Esta decisión, que extiende el plazo por diez días adicionales, surge tras un ultimátum previo de 48 horas y una pausa inicial de cinco días condicionada a la operatividad del estrecho de Ormuz.
A través de sus plataformas digitales, el jefe de la Casa Blanca detalló: "A petición del Gobierno iraní, por la presente declaro que voy a aplazar diez días el plazo para la destrucción de centrales energéticas, hasta el lunes 6 de abril de 2026 a las 20.00 horas, hora del Este (2.00 de la madrugada en la España peninsular)".
Trump enfatizó que el diálogo con Teherán "sigue en curso" y progresa favorablemente, desestimando versiones de prensa que sugieren un estancamiento en las tratativas.
El mandatario vinculó este aplazamiento a un gesto de distensión por parte de las autoridades iraníes. Durante una sesión con su gabinete, reveló que diez petroleros estadounidenses pudieron transitar por el estrecho de Ormuz.
Calificó este movimiento como un "regalo" de Teherán hacia Washington, interpretándolo como una señal de voluntad para alcanzar un acuerdo.

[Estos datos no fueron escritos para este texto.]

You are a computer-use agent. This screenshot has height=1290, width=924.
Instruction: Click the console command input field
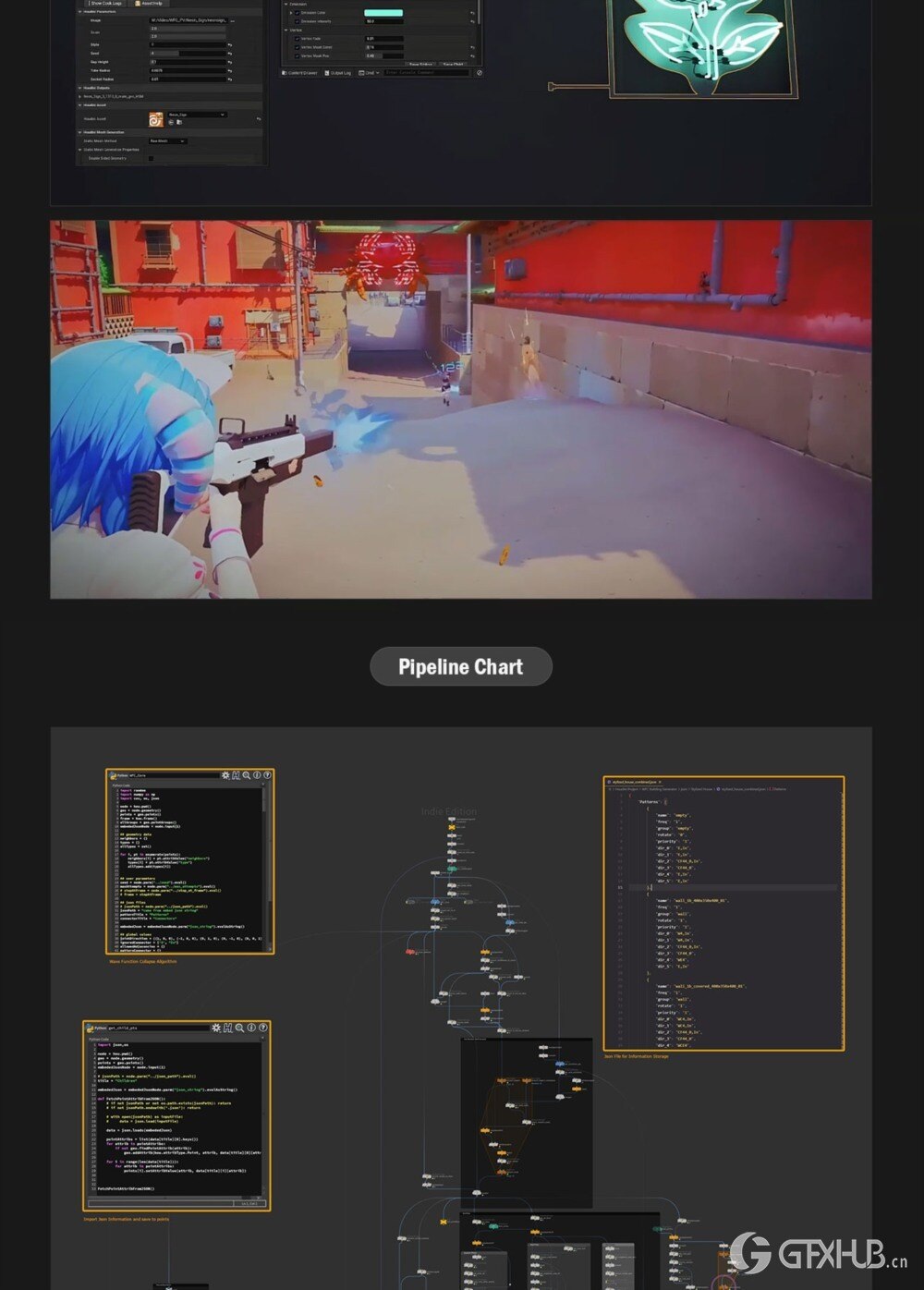click(427, 72)
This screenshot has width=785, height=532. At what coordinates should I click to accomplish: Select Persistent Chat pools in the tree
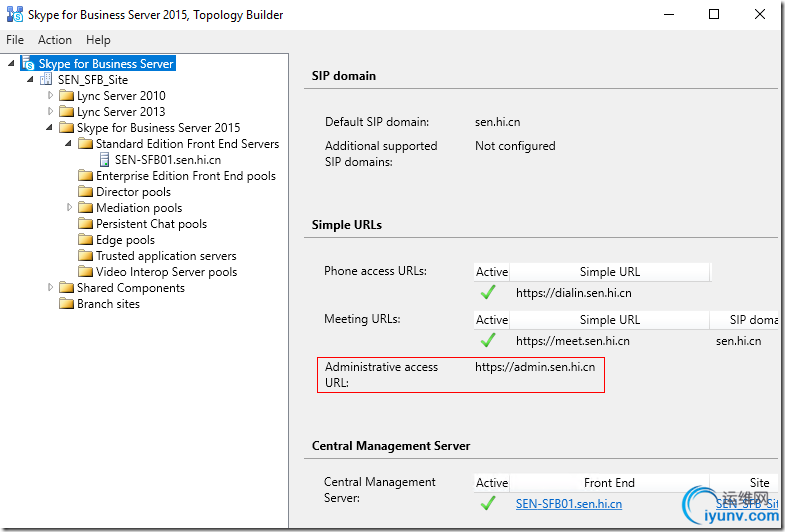(x=151, y=224)
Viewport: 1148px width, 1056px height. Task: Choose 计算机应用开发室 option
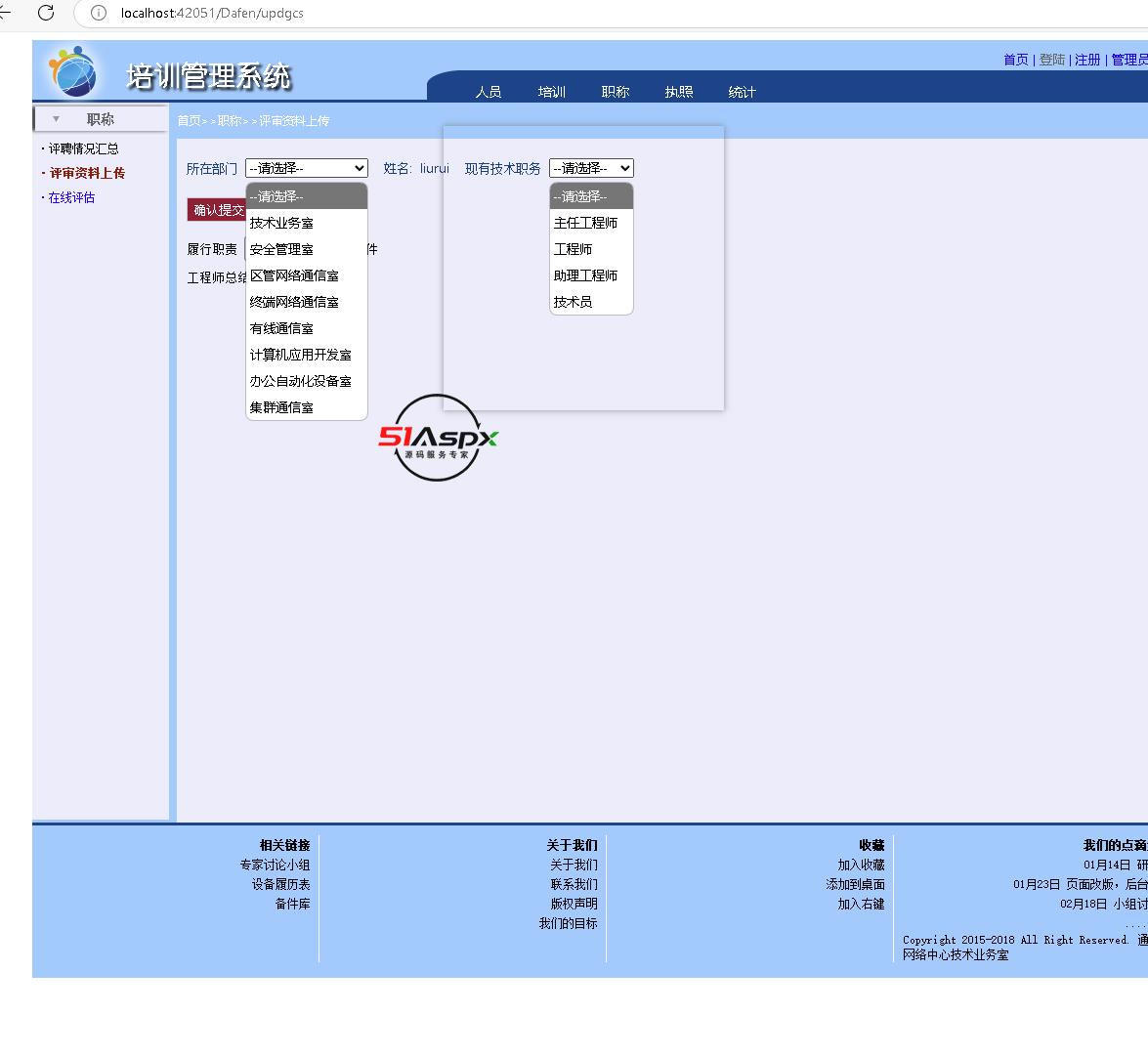(x=300, y=355)
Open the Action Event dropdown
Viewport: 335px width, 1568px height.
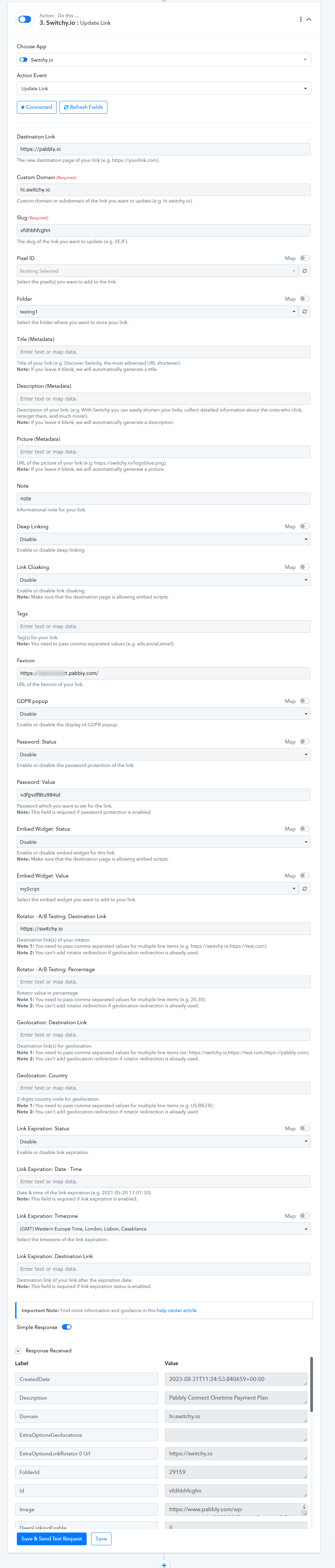click(164, 89)
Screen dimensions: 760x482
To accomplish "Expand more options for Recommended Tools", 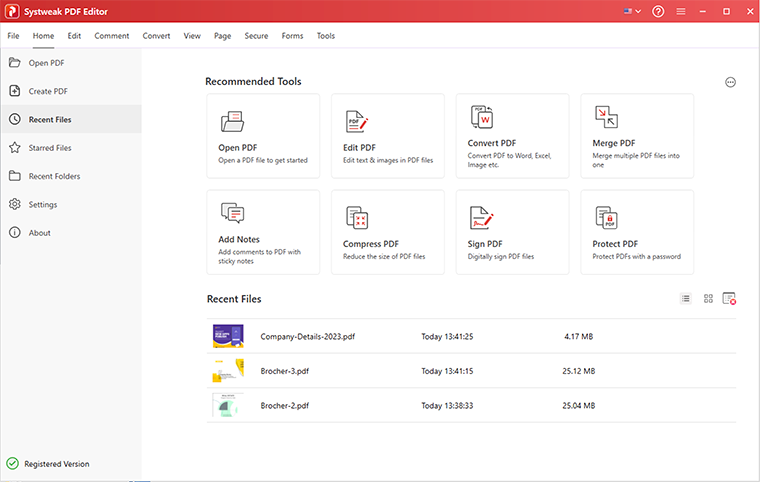I will (730, 82).
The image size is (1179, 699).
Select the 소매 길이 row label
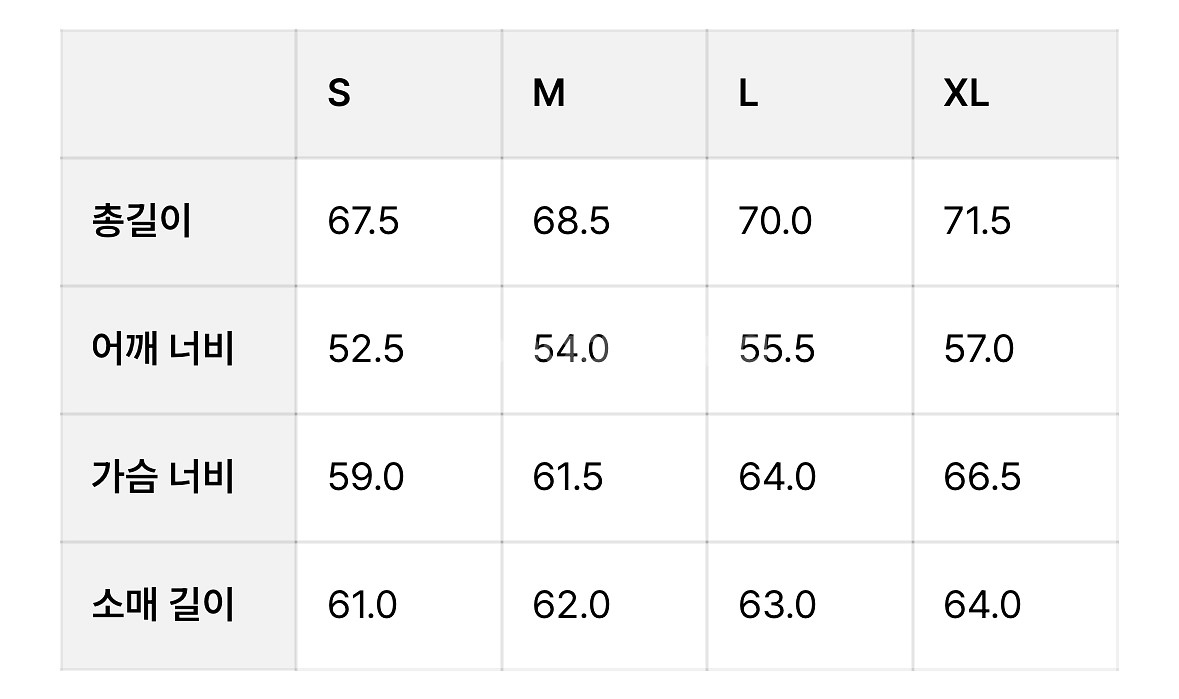(161, 605)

Por su parte, la diplomacia de Pakistán ha jugado un rol clave en el acercamiento. El ministro de Exteriores, Ishaq Dar, ratificó que Islamabad actúa como puente para "entregar los mensajes" en un proceso de conversaciones indirectas. Según el funcionario, la administración Trump ha puesto sobre la mesa un documento con 15 puntos específicos que actualmente están bajo análisis del gobierno iraní.
Pese a que Irán ha evitado reconocer públicamente diálogos directos con el equipo de Trump, ya existe una respuesta oficial a la propuesta norteamericana para detener la ofensiva conjunta con Israel. En dicho texto, Teherán exige "condiciones de no repetición" y que el cese de hostilidades sea integral, abarcando también los frentes de Líbano e Irak.
El escenario de fondo sigue siendo crítico tras la ofensiva de Israel y Estados Unidos, que ya deja un saldo de más de 1.500 víctimas fatales. Entre los fallecidos se encuentran figuras de máximo nivel jerárquico, como el líder supremo, ayatolá Alí Jamenei, y el secretario del Consejo Supremo de Seguridad Nacional, Alí Lariyani, además de los titulares de Defensa e Inteligencia y altos mandos militares.